A capacitor bank is a large matrix of capacitors that act like a buffer between the battery and motor/generator on an electric vehicle. Capacitors have low energy capacity compared to batteries, so you wouldn’t want to use them for the only energy storage, but they do have very high charge/discharge rates that don’t affect their energy storage capacity.

As such, by placing a bank of capacitors between the motor and the batteries, the capacitor bank can discharge quickly for acceleration and then be recharged from the motor to provide regenerative braking, while the batteries supply (and receive) much lower currents to drive the motor in steady state operation and supply the energy that is lost from the moving vehicle system (e.g. through aerodynamic drag, heat, friction and noise). This lower current, constant charge and discharge keeps the batteries in much better condition than high current operation, meaning that the batteries will have longer operational lives.

I reasoned that capacitor bank that can hold the kinetic energy of the vehicle at maximum normal cruising speed would be good for a lightweight vehicle.

$E_{kinetic} = mv^2$

Therefore, a nominal 350kg vehicle with a cruise speed of 60mph (28.82 m/s) would have to have capacitors that can hold 0.25 MJ (251759 J or ≈70 W·h).

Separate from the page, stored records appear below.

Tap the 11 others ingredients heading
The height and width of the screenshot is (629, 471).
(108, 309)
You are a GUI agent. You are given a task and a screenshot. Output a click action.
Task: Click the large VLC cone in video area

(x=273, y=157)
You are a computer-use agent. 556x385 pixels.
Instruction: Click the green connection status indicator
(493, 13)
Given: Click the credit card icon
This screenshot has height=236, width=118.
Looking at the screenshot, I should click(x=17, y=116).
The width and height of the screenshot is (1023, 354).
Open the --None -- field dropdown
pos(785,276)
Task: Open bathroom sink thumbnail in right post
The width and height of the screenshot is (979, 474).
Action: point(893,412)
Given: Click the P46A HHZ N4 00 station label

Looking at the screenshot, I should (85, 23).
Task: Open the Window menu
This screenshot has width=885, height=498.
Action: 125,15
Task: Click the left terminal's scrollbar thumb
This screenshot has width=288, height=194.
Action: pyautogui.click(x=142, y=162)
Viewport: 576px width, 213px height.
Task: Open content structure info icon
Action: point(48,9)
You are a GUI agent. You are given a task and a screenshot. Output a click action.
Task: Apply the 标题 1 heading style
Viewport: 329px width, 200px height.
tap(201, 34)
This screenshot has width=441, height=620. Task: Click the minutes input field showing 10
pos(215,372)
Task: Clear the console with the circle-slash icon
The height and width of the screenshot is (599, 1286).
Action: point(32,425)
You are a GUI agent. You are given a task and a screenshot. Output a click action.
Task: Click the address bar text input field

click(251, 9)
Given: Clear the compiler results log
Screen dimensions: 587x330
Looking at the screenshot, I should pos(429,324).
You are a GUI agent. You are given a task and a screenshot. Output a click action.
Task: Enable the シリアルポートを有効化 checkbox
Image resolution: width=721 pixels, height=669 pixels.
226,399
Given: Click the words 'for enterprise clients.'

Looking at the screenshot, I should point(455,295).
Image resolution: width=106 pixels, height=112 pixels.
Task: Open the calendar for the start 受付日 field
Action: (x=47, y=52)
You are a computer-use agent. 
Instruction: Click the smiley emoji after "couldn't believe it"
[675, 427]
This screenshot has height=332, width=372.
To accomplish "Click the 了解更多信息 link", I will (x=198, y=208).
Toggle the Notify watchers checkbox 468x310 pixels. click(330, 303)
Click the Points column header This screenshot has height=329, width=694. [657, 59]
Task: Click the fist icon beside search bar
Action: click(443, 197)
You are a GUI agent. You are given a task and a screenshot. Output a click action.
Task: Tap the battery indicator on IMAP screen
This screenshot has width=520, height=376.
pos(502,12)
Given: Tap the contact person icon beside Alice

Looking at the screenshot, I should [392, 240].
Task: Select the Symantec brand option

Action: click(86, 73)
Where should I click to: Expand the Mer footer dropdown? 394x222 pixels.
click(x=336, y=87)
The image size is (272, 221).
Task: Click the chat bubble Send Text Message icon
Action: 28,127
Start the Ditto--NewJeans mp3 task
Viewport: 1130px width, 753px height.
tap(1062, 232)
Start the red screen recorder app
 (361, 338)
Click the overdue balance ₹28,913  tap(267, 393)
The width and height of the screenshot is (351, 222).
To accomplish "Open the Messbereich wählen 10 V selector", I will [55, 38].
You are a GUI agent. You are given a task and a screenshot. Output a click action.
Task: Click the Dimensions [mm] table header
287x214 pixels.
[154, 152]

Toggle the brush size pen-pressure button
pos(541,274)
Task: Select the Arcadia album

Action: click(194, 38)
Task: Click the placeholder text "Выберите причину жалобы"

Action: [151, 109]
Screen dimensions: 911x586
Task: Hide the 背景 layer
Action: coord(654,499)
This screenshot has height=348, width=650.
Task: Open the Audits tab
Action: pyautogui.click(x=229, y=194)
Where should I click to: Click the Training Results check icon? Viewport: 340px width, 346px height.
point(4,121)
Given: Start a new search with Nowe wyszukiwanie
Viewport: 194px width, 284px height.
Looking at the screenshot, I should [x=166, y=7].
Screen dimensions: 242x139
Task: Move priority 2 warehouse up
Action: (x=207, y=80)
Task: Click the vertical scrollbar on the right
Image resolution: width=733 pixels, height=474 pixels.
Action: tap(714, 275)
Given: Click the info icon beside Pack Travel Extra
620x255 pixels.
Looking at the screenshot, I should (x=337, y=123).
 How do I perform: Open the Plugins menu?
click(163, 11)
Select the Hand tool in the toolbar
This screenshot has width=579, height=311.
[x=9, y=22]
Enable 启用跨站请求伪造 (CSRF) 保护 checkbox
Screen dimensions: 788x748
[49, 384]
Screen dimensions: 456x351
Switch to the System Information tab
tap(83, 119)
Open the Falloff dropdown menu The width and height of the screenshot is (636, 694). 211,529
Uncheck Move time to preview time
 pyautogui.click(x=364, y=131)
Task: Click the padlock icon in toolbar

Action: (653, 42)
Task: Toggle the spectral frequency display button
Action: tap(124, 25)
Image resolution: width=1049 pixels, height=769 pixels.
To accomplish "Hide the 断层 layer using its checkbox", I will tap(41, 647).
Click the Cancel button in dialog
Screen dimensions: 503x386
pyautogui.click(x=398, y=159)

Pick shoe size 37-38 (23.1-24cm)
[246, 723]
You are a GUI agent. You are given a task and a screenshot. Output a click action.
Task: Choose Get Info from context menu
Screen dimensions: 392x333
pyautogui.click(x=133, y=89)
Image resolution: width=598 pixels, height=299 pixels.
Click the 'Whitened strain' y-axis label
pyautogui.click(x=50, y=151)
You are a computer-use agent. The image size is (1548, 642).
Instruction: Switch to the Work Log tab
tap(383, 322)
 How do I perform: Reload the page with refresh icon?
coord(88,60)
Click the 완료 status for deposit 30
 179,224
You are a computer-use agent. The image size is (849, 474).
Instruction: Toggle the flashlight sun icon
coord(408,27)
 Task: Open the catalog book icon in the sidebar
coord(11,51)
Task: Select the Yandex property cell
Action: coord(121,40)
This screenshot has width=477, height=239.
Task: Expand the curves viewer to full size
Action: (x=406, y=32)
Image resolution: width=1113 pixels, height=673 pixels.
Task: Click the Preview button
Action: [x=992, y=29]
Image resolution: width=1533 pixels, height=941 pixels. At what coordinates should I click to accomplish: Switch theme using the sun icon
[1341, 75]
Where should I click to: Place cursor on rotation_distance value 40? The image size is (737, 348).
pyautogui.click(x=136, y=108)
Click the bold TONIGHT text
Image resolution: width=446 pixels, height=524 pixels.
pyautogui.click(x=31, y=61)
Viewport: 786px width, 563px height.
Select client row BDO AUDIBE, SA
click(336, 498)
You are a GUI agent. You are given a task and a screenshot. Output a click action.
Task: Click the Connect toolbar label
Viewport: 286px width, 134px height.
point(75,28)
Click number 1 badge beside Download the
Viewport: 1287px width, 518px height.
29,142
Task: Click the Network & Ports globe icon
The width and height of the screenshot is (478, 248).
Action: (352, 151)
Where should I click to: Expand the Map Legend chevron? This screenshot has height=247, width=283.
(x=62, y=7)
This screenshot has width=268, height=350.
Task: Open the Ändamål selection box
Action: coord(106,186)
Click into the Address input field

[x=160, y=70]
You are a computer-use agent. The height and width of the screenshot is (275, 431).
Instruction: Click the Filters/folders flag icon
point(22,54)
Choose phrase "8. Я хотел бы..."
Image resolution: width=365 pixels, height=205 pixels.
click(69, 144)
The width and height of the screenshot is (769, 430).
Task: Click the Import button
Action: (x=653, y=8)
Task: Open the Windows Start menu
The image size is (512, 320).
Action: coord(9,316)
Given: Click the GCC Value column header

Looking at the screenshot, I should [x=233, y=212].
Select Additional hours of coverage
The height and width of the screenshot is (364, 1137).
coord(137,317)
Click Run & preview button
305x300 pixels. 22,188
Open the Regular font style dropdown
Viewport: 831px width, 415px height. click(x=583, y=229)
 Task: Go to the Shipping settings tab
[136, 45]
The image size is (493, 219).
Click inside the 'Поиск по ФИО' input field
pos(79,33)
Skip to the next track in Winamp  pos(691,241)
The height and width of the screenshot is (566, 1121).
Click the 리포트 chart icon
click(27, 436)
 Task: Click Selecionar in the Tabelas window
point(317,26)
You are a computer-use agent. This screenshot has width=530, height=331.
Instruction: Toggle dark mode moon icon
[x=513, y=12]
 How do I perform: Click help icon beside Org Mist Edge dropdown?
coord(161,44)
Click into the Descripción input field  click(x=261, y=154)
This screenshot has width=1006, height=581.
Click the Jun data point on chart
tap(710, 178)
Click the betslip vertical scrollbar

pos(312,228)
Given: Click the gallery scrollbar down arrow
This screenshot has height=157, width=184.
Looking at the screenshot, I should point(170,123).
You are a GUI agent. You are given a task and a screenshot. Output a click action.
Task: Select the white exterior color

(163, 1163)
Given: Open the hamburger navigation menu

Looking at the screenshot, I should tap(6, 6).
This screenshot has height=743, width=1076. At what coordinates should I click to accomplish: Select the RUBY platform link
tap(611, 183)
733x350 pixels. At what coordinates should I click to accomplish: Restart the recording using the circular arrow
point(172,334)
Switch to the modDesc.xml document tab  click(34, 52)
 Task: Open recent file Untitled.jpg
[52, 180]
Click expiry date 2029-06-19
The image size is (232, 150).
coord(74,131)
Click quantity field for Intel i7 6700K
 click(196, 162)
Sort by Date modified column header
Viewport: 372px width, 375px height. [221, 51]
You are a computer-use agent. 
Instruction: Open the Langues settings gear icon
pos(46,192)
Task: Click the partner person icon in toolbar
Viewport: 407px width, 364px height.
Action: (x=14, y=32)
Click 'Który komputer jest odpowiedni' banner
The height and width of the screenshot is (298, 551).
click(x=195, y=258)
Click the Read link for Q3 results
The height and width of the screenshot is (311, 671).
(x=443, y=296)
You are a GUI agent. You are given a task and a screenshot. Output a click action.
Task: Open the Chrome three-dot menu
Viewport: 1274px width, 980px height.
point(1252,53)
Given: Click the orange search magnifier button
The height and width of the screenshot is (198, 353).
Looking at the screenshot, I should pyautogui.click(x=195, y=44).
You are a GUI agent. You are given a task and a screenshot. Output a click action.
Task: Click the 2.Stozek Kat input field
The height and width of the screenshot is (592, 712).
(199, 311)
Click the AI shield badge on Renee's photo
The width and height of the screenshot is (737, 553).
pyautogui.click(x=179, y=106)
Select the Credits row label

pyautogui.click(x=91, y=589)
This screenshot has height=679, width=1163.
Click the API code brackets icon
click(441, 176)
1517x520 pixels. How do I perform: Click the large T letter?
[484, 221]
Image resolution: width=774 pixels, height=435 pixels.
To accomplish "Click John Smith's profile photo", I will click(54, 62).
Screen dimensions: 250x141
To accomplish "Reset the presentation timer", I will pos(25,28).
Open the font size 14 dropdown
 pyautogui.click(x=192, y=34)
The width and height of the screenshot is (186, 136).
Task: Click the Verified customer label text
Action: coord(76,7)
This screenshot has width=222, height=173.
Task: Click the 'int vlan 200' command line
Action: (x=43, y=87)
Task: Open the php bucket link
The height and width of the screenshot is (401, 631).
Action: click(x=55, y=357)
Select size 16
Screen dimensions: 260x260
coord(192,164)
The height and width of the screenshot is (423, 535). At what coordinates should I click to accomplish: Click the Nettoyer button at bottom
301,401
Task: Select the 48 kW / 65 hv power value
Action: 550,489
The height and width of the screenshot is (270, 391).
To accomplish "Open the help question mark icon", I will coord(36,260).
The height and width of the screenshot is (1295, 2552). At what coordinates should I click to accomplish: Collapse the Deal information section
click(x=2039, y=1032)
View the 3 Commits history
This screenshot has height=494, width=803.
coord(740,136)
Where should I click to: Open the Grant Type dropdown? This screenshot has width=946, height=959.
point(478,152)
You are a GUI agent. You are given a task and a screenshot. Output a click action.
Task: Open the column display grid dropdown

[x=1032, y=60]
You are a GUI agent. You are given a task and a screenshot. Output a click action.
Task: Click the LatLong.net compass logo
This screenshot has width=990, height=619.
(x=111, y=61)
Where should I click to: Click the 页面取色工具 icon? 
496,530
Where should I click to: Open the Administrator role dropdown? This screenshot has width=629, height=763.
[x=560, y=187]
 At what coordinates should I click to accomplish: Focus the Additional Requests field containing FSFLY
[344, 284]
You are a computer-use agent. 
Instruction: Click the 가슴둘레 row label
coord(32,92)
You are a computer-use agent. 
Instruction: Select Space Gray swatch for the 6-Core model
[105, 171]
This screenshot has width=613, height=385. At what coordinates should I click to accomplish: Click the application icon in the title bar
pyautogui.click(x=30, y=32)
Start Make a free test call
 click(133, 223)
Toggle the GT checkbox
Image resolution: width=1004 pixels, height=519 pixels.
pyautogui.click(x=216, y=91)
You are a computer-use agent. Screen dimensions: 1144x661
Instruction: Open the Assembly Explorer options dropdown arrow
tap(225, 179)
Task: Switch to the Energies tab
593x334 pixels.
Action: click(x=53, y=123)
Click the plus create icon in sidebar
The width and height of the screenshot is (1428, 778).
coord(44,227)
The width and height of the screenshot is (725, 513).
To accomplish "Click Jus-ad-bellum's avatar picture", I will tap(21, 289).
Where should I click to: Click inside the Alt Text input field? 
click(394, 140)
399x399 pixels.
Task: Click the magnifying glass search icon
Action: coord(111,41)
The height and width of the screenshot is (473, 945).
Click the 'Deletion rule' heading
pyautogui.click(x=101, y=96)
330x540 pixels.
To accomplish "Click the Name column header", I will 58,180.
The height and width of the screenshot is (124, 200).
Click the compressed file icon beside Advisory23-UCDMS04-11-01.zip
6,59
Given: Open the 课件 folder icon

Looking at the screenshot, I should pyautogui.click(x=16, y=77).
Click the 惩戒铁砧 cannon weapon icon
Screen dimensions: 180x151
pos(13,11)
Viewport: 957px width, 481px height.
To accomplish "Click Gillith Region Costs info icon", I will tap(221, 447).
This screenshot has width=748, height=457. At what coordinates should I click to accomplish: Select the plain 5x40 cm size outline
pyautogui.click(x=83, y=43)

The required capacitor size is dependant on voltage:

$E_{storage} = \frac{1}{2}CV^2$

So capacitance can be calculated with:

$C = \frac{2E}{V}$

At 12V, 0.25 MJ needs a capacitance of 3497 F.

Using seven 500 F (16V) ultracapacitor modules in series would give 3500 F of capacitance at a total mass of almost 40 kg (5.5 kg per module).

When I said capacitors had lower energy density, it really shows here. The ultracapacitors I’ve used for reference have an energy density of 11.5 kJ/kg (3.2 W·h/kg) compared to 108-144 kJ/kg (30-40 W·h/kg) for lead acid batteries. For instance two 30Ah, 12V sealed lead acid batteries can store ten times the energy of this capacitor bank, 2.59 MJ (720 W·h), for just under 15kg.

On the other hand though, the ultracapacitor can operate at up to 7600A (short circuit, max 60 sec) giving a maximum of 91 kJ/s @ 12 V operation. Lead acid batteries can operate at either 7A (slow discharge) or 100A (fast discharge, surge) meaning that they normally only release energy at 0.084-1.2 kJ/s.

As you can see, a capacitor bank that can hold energy required to push a vehicle to it’s cruising speed is very large, and could even have greater mass than the battery storage, but being able to regenerate ‘all’ of a vehicle’s kinetic energy in the capacitors would simplify the control strategy for recharging the battery array by making it unnecessary in normal operation.

Capacitance scales linearly with vehicle mass, but it increases with the square of speed, so lighter and lower speed vehicles have more efficiently sized capacitor bank with this approach.

The required battery storage is more difficult to calculate though, as it’s heavily dependant on vehicle use and efficiency; and I’ve not even taken into account any efficiencies, or having to regulate capacitor voltage.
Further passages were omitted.